▶ **DATA TO PROCESS**:
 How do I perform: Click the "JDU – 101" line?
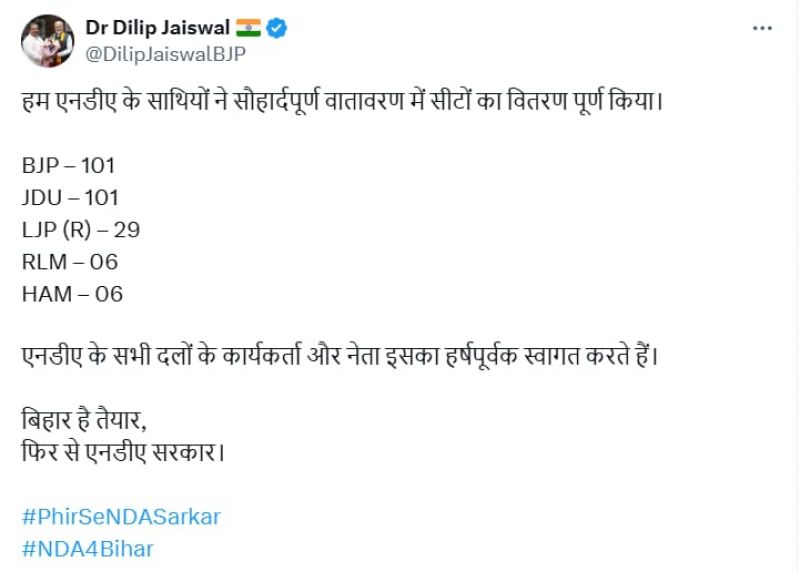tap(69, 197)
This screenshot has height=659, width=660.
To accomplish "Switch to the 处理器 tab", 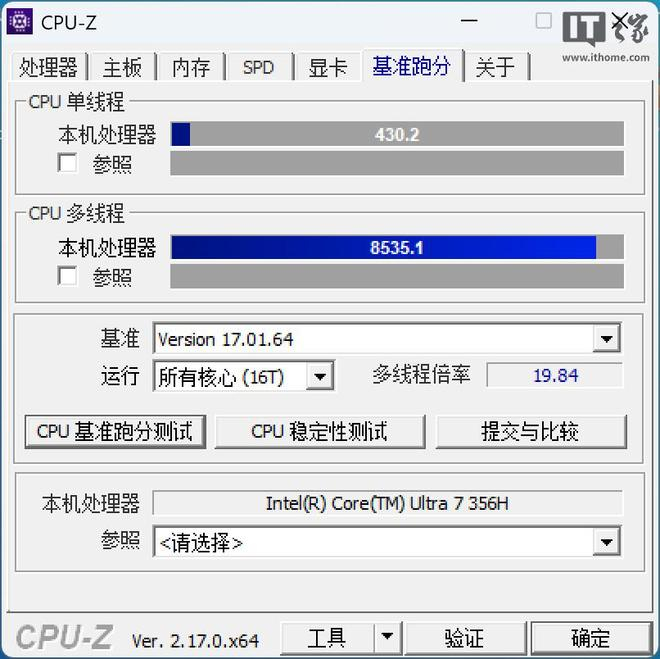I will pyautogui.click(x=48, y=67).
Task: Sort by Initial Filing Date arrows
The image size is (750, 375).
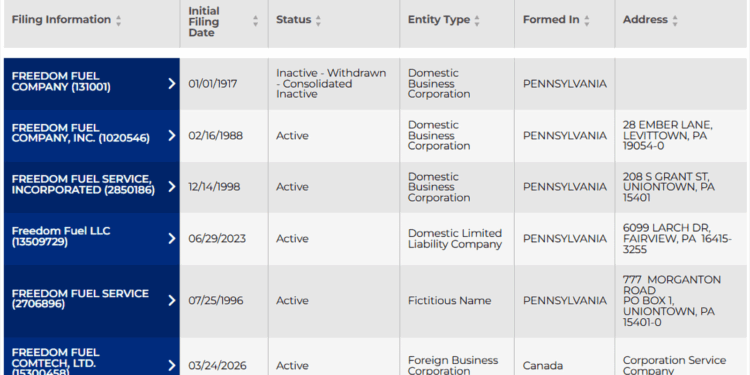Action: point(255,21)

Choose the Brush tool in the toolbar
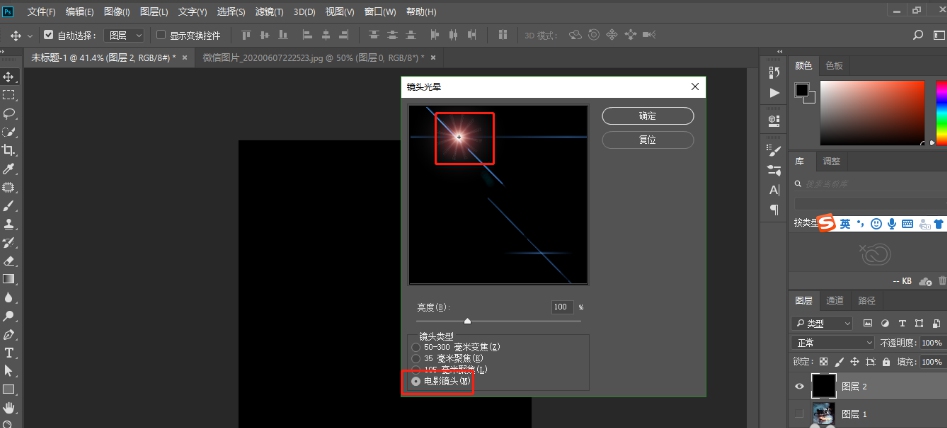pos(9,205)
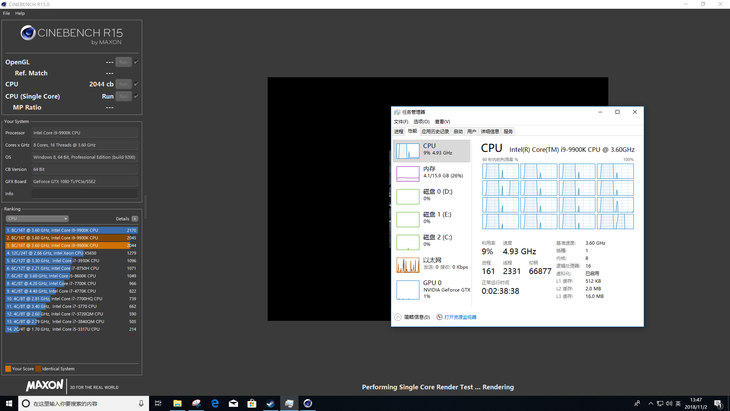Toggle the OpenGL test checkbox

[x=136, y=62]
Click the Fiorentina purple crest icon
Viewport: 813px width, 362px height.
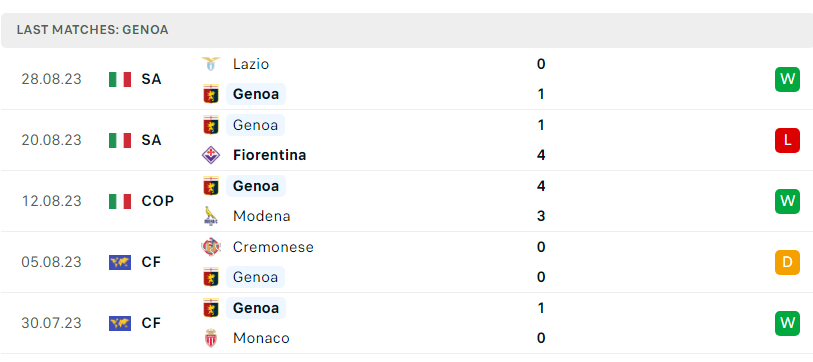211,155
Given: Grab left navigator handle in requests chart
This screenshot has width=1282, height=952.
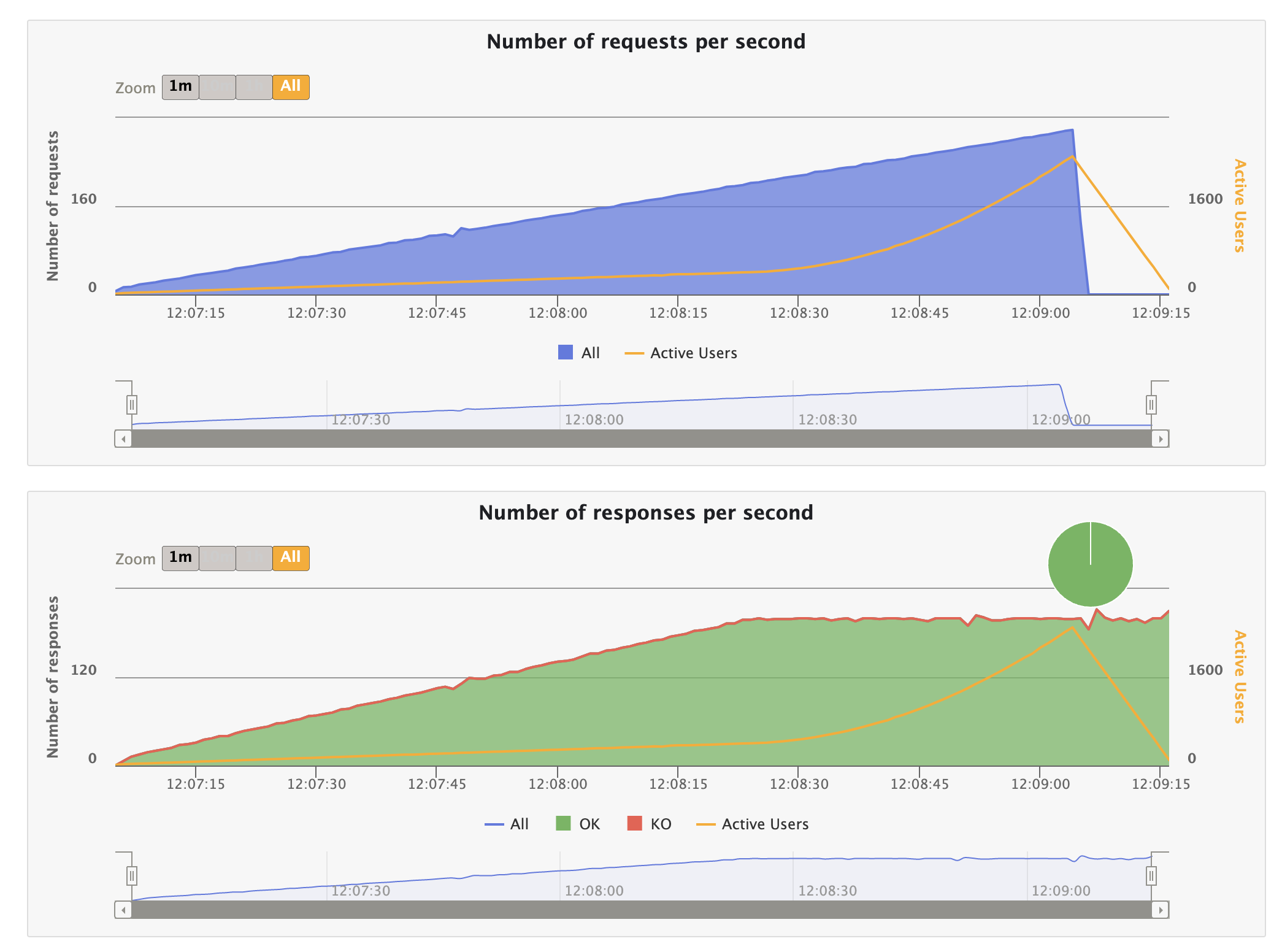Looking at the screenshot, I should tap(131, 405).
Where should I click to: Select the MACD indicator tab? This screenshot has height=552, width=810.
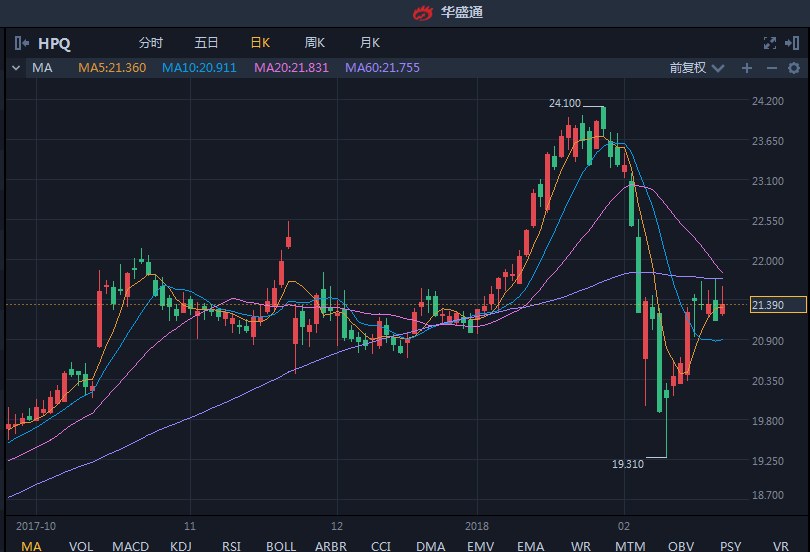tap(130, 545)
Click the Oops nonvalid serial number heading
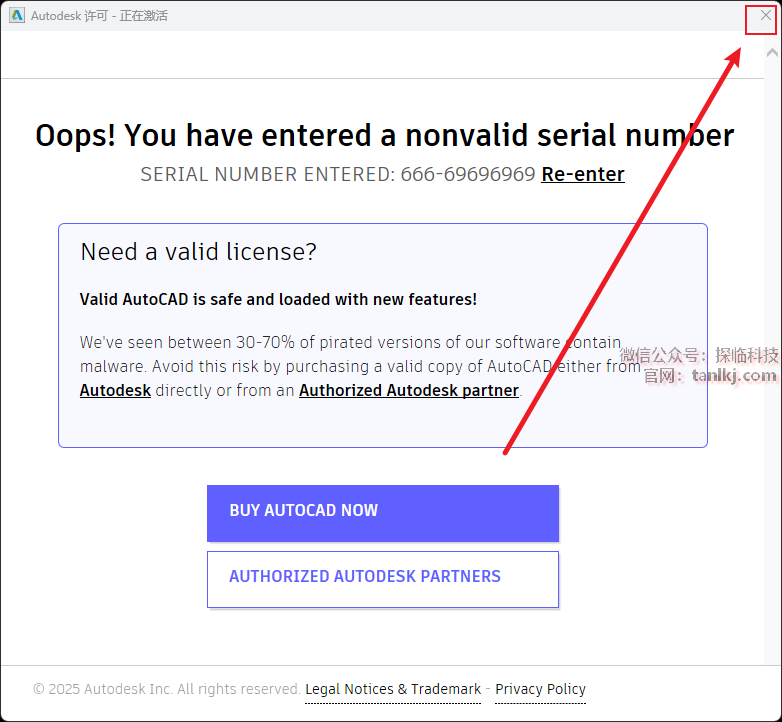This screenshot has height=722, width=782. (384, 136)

▶ **GIVEN EXERCISE**: Return the stretch of the records from the line containing "Where should I" through the end, copying each line without changes and leaving out the pictures.

▶ **TASK RESPONSE**:
Where should I click to: Select the MACD indicator tab? This screenshot has height=552, width=810.
tap(130, 545)
Click the Oops nonvalid serial number heading
This screenshot has height=722, width=782. (384, 136)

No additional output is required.